* _What this task involves_: Rewrite the part of the listing that opens with the line containing "This screenshot has width=1078, height=655." and closes with the line containing "[x=674, y=281]", putting "menu" in place of "dropdown" and changing nothing else. Leave the pictures out of your answer.
··· Supplied information ···
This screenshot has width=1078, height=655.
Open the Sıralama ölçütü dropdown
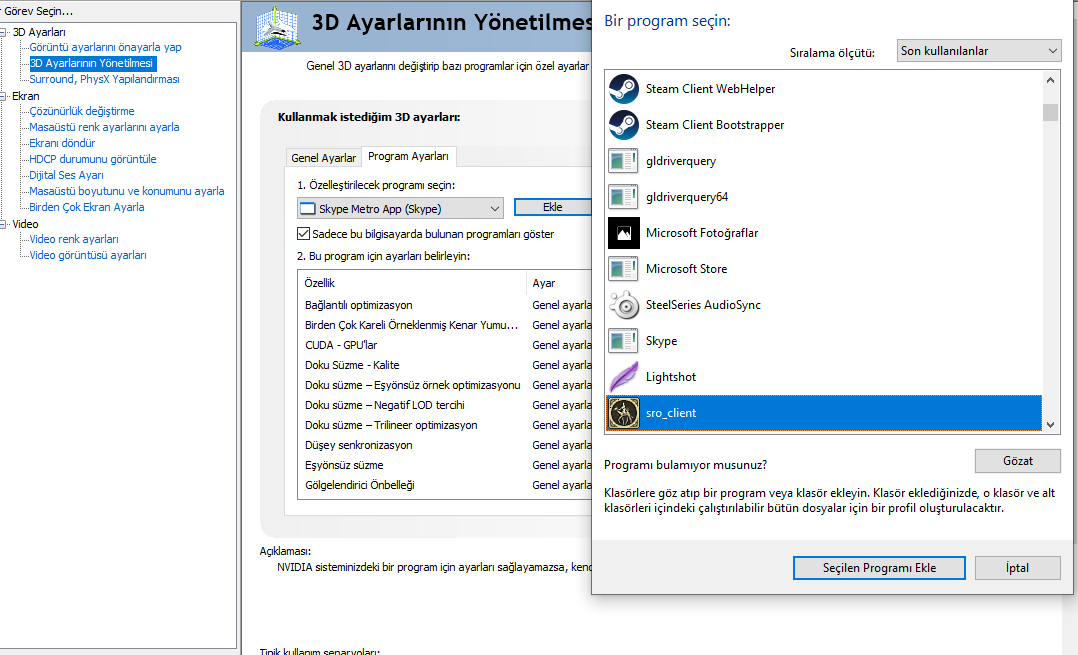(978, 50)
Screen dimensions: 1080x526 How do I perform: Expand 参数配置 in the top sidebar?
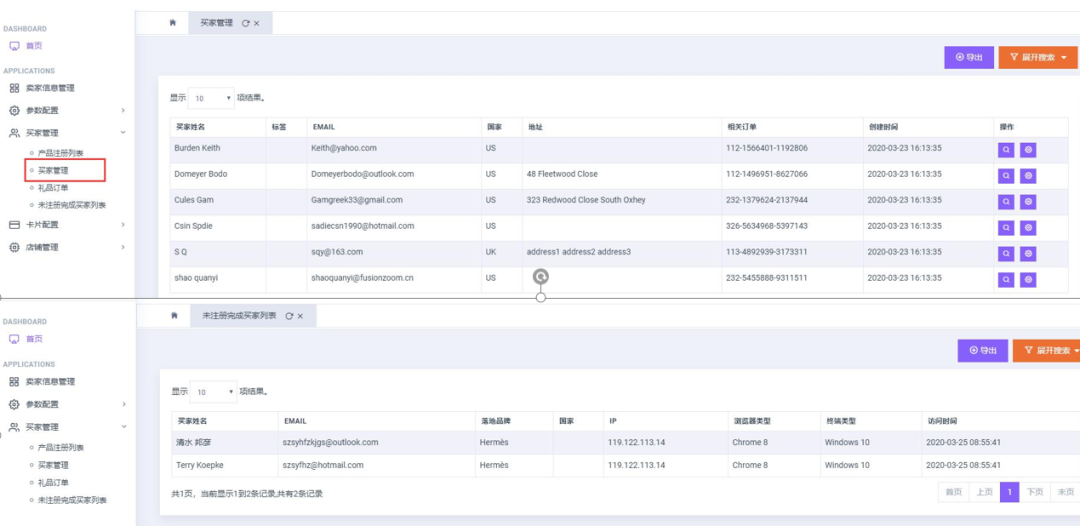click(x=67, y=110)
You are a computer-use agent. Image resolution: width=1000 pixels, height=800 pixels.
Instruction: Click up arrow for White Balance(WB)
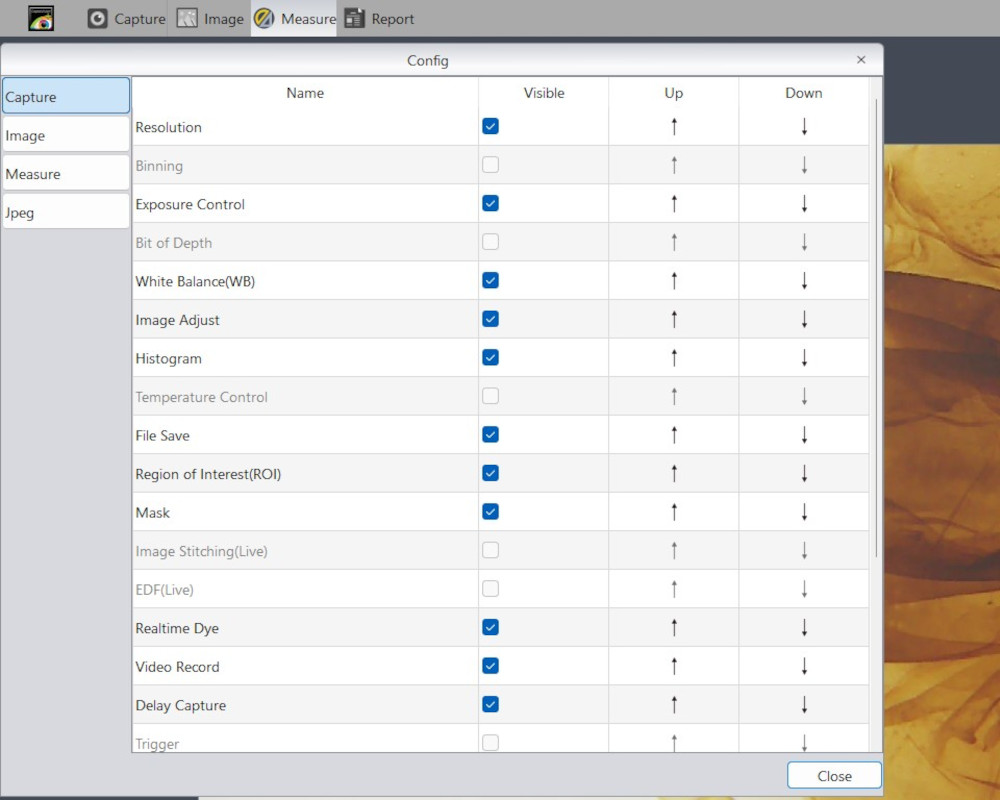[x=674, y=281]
···
··· Supplied information ···
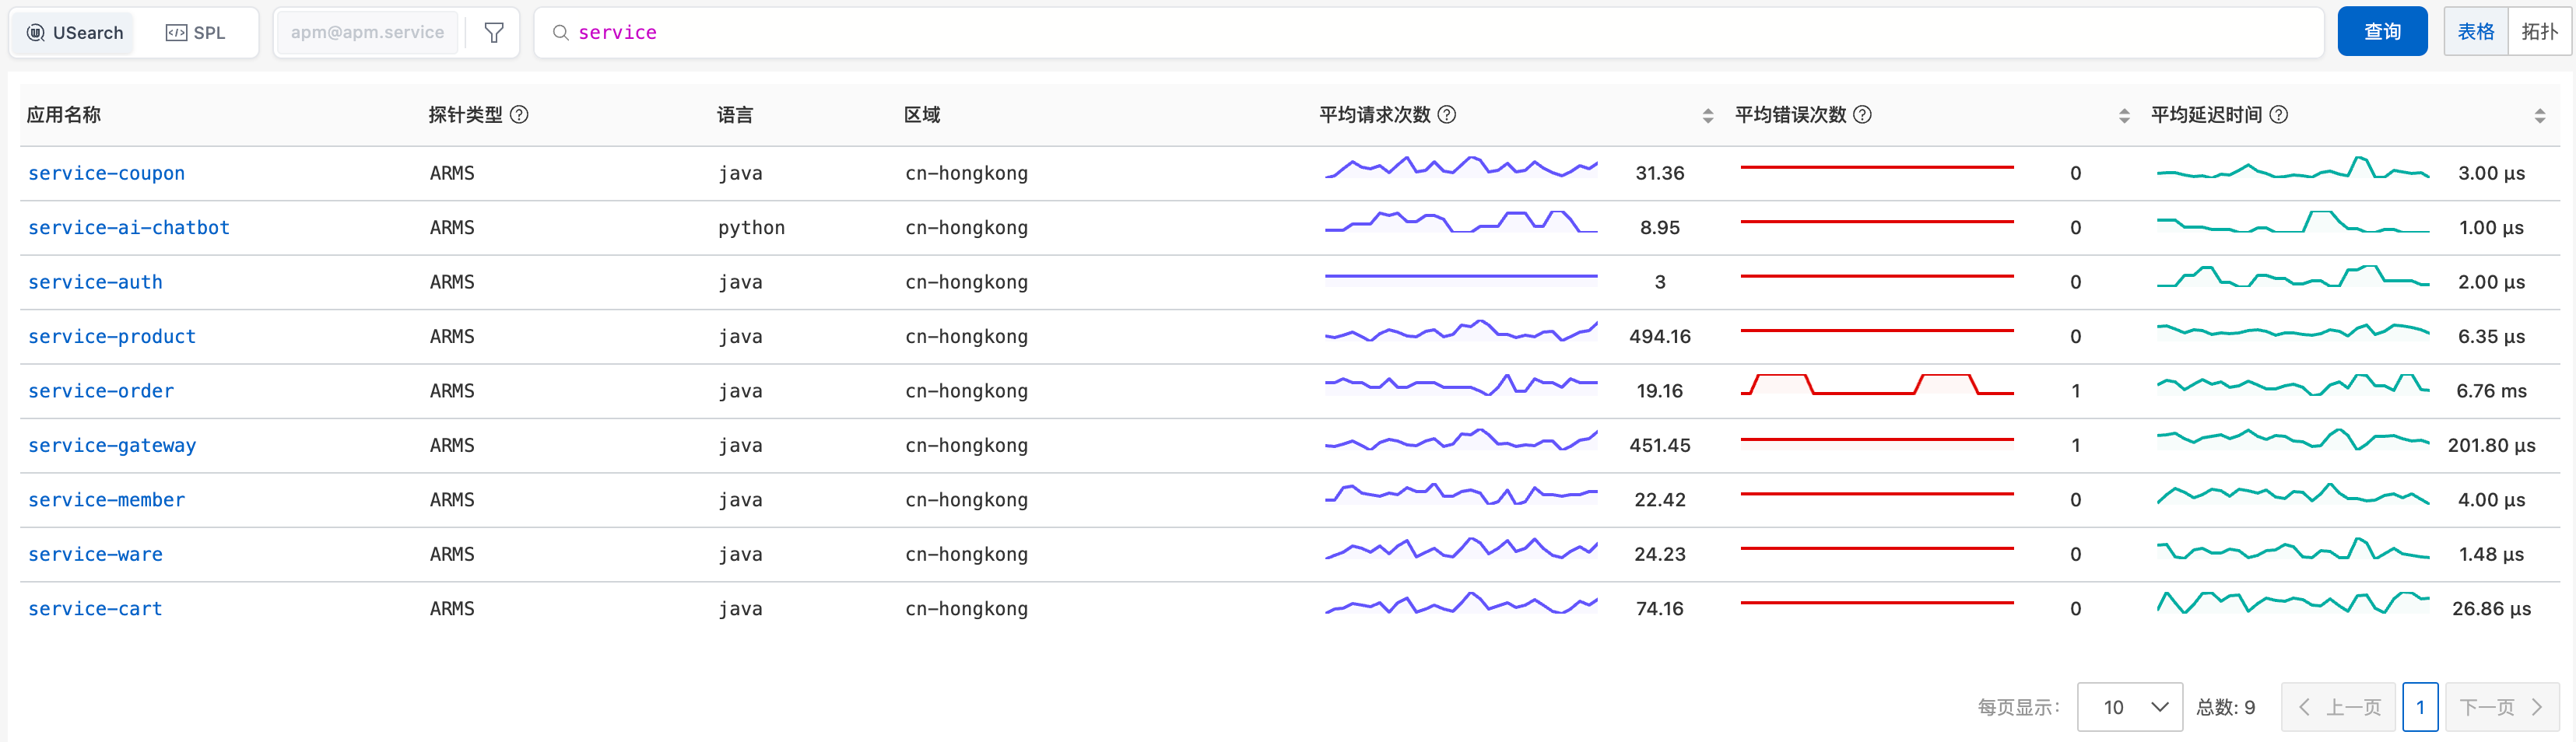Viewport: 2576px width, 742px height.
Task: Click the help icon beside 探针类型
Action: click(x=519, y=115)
···
··· Supplied information ···
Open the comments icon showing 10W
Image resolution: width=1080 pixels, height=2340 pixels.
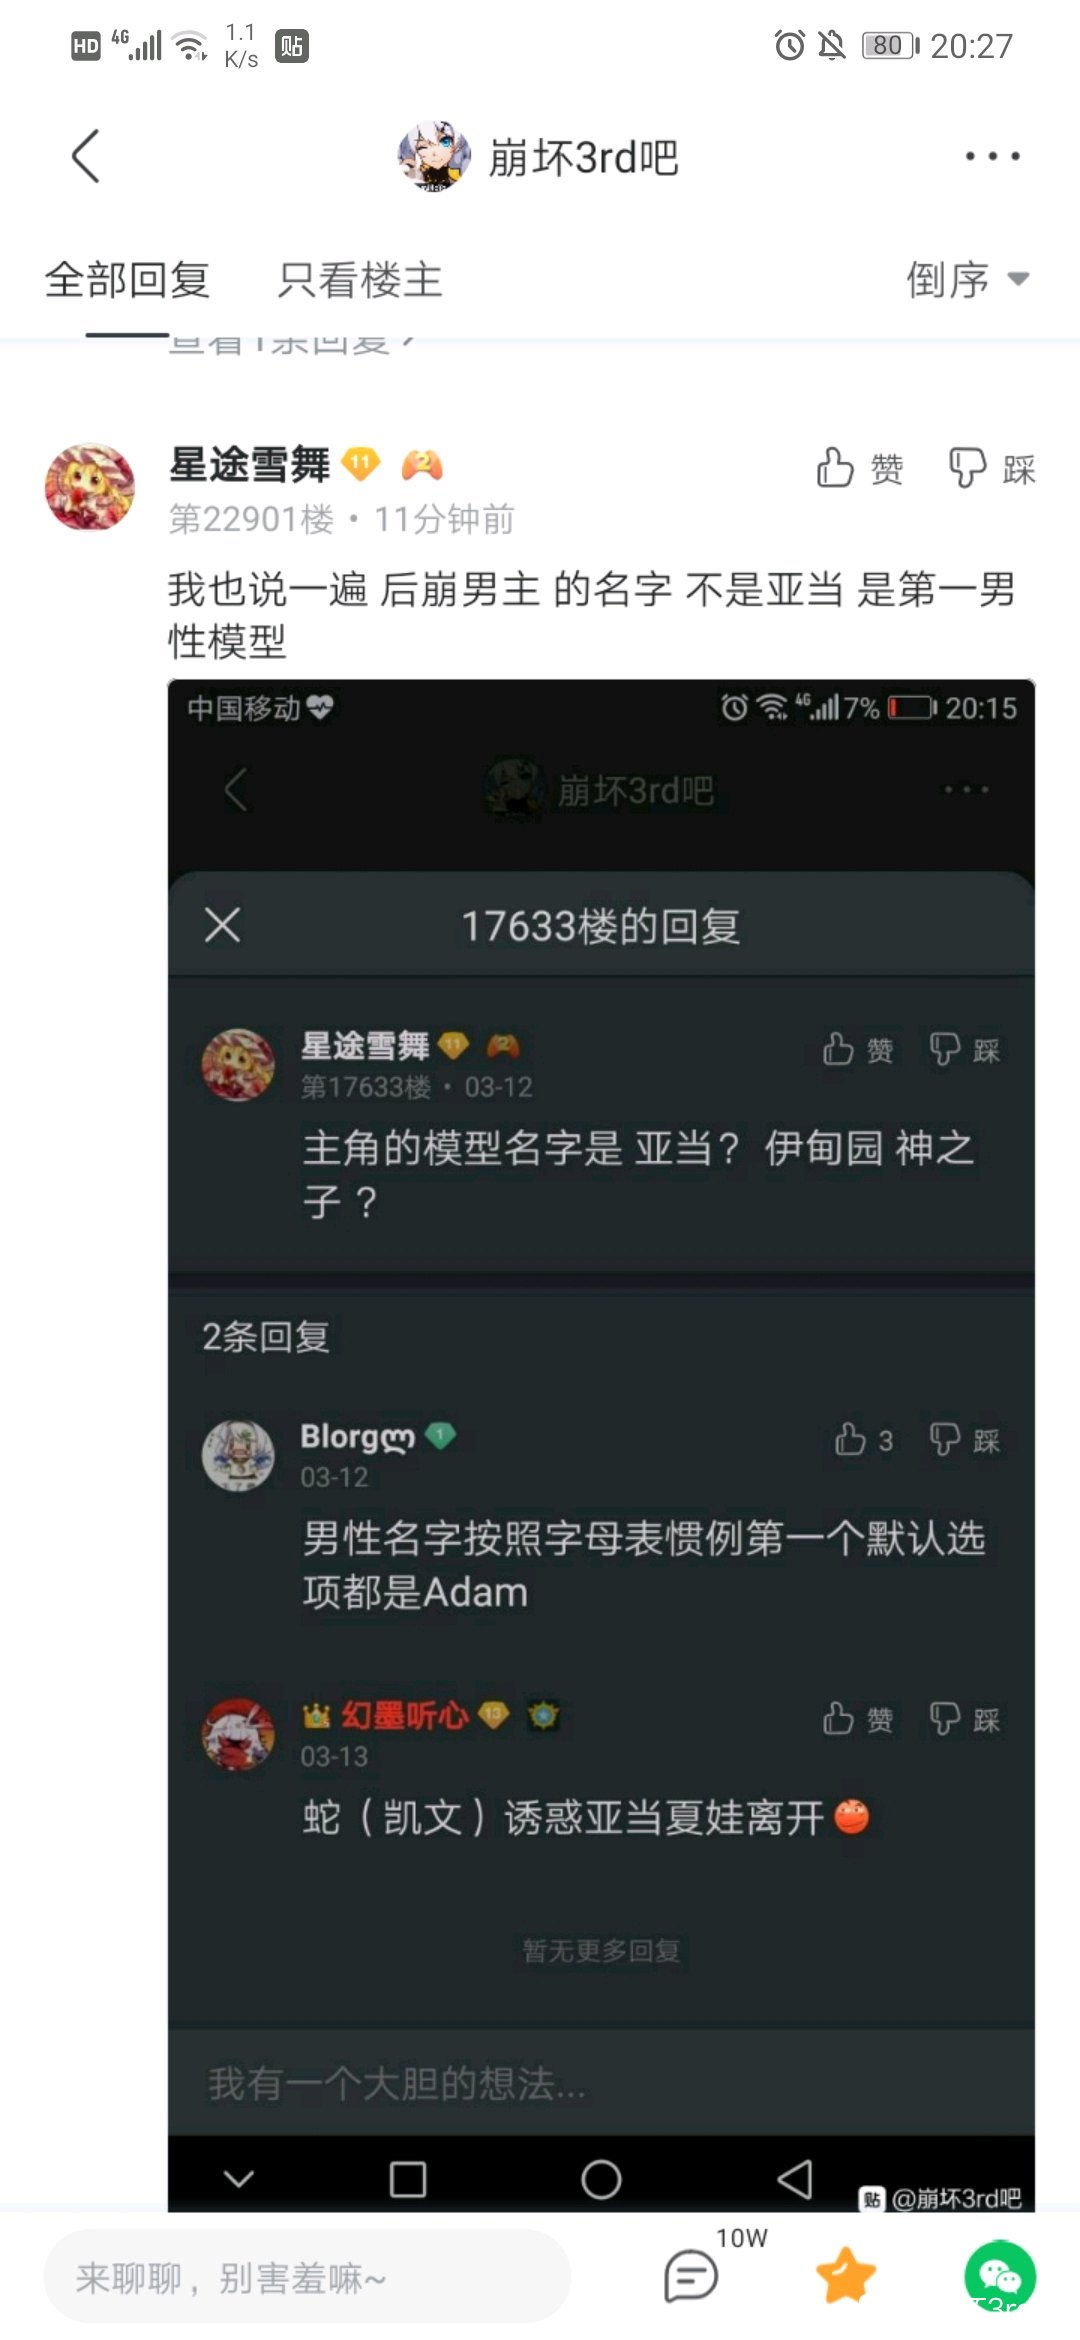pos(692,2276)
···
* _The answer_:
This screenshot has width=1078, height=655.
Open the Sıralama ölçütü menu
(978, 50)
Screen dimensions: 1080x526 How do I perform: Expand 参数配置 in the top sidebar?
click(x=67, y=110)
You are a computer-use agent. Image resolution: width=1000 pixels, height=800 pixels.
Instruction: Click up arrow for White Balance(WB)
[x=674, y=281]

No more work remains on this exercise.